(Dataset records)
<<<<

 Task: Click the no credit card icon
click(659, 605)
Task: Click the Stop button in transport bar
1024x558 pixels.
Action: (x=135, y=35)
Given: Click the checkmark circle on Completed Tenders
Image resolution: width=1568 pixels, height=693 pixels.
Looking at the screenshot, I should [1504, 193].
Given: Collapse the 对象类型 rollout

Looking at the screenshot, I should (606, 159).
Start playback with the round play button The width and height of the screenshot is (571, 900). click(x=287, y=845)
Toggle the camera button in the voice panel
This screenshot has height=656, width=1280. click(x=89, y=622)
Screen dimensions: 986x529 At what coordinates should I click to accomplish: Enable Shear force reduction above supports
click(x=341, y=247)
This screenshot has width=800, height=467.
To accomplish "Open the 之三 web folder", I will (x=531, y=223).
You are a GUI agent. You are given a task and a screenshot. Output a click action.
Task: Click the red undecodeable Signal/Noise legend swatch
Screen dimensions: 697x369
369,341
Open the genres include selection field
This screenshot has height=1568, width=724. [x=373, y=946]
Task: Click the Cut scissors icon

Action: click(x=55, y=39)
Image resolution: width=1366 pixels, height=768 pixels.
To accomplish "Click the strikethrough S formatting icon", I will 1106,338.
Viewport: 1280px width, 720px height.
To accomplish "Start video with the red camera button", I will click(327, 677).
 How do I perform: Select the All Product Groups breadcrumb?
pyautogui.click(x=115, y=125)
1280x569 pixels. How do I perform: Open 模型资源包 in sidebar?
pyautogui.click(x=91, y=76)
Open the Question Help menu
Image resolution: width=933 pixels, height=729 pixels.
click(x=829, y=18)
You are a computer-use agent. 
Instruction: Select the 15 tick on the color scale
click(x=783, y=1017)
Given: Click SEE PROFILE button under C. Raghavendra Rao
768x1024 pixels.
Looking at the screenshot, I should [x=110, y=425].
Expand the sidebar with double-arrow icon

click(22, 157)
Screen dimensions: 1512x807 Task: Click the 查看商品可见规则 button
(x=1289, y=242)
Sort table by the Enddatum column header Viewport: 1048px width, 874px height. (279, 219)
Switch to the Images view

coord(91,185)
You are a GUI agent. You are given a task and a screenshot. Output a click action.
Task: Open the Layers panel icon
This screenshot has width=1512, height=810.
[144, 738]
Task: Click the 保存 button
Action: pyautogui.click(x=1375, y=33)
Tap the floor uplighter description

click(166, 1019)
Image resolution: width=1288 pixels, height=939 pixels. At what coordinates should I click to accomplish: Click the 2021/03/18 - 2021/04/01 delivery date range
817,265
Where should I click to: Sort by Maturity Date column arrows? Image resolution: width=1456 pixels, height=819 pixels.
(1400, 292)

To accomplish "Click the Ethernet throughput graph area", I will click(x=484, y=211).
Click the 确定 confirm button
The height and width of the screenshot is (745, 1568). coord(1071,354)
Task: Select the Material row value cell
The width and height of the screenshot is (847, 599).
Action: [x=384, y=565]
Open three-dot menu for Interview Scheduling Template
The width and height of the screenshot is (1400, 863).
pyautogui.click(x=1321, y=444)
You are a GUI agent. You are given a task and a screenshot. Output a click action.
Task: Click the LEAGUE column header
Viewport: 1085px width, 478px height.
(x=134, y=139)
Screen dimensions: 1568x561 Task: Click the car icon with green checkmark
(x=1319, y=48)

>>>>

*What is expected:* Present each nonblank line of the rows above as a Markdown table, with the columns Row and Line holding its row number and text.

*Task solution:*
| Row | Line |
|---|---|
| 1 |  Task: Click the no credit card icon |
| 2 | click(659, 605) |
| 3 | Task: Click the Stop button in transport bar |
| 4 | 1024x558 pixels. |
| 5 | Action: (x=135, y=35) |
| 6 | Given: Click the checkmark circle on Completed Tenders |
| 7 | Image resolution: width=1568 pixels, height=693 pixels. |
| 8 | Looking at the screenshot, I should [1504, 193]. |
| 9 | Given: Collapse the 对象类型 rollout |
| 10 | Looking at the screenshot, I should (606, 159). |
| 11 | Start playback with the round play button The width and height of the screenshot is (571, 900). click(x=287, y=845) |
| 12 | Toggle the camera button in the voice panel |
| 13 | This screenshot has height=656, width=1280. click(x=89, y=622) |
| 14 | Screen dimensions: 986x529 At what coordinates should I click to accomplish: Enable Shear force reduction above supports |
| 15 | click(x=341, y=247) |
| 16 | This screenshot has width=800, height=467. |
| 17 | To accomplish "Open the 之三 web folder", I will (x=531, y=223). |
| 18 | You are a GUI agent. You are given a task and a screenshot. Output a click action. |
| 19 | Task: Click the red undecodeable Signal/Noise legend swatch |
| 20 | Screen dimensions: 697x369 |
| 21 | 369,341 |
| 22 | Open the genres include selection field |
| 23 | This screenshot has height=1568, width=724. [x=373, y=946] |
| 24 | Task: Click the Cut scissors icon |
| 25 | Action: click(x=55, y=39) |
| 26 | Image resolution: width=1366 pixels, height=768 pixels. |
| 27 | To accomplish "Click the strikethrough S formatting icon", I will 1106,338. |
| 28 | Viewport: 1280px width, 720px height. |
| 29 | To accomplish "Start video with the red camera button", I will click(327, 677). |
| 30 |  How do I perform: Select the All Product Groups breadcrumb? |
| 31 | pyautogui.click(x=115, y=125) |
| 32 | 1280x569 pixels. How do I perform: Open 模型资源包 in sidebar? |
| 33 | pyautogui.click(x=91, y=76) |
| 34 | Open the Question Help menu |
| 35 | Image resolution: width=933 pixels, height=729 pixels. |
| 36 | click(x=829, y=18) |
| 37 | You are a computer-use agent.  |
| 38 | Instruction: Select the 15 tick on the color scale |
| 39 | click(x=783, y=1017) |
| 40 | Given: Click SEE PROFILE button under C. Raghavendra Rao |
| 41 | 768x1024 pixels. |
| 42 | Looking at the screenshot, I should [x=110, y=425]. |
| 43 | Expand the sidebar with double-arrow icon |
| 44 | click(22, 157) |
| 45 | Screen dimensions: 1512x807 Task: Click the 查看商品可见规则 button |
| 46 | (x=1289, y=242) |
| 47 | Sort table by the Enddatum column header Viewport: 1048px width, 874px height. (279, 219) |
| 48 | Switch to the Images view |
| 49 | coord(91,185) |
| 50 | You are a GUI agent. You are given a task and a screenshot. Output a click action. |
| 51 | Task: Open the Layers panel icon |
| 52 | This screenshot has width=1512, height=810. |
| 53 | [144, 738] |
| 54 | Task: Click the 保存 button |
| 55 | Action: pyautogui.click(x=1375, y=33) |
| 56 | Tap the floor uplighter description |
| 57 | click(166, 1019) |
| 58 | Image resolution: width=1288 pixels, height=939 pixels. At what coordinates should I click to accomplish: Click the 2021/03/18 - 2021/04/01 delivery date range |
| 59 | 817,265 |
| 60 | Where should I click to: Sort by Maturity Date column arrows? Image resolution: width=1456 pixels, height=819 pixels. |
| 61 | (1400, 292) |
| 62 | To accomplish "Click the Ethernet throughput graph area", I will click(x=484, y=211). |
| 63 | Click the 确定 confirm button |
| 64 | The height and width of the screenshot is (745, 1568). coord(1071,354) |
| 65 | Task: Select the Material row value cell |
| 66 | The width and height of the screenshot is (847, 599). |
| 67 | Action: [x=384, y=565] |
| 68 | Open three-dot menu for Interview Scheduling Template |
| 69 | The width and height of the screenshot is (1400, 863). |
| 70 | pyautogui.click(x=1321, y=444) |
| 71 | You are a GUI agent. You are given a task and a screenshot. Output a click action. |
| 72 | Task: Click the LEAGUE column header |
| 73 | Viewport: 1085px width, 478px height. |
| 74 | (x=134, y=139) |
| 75 | Screen dimensions: 1568x561 Task: Click the car icon with green checkmark |
| 76 | (x=1319, y=48) |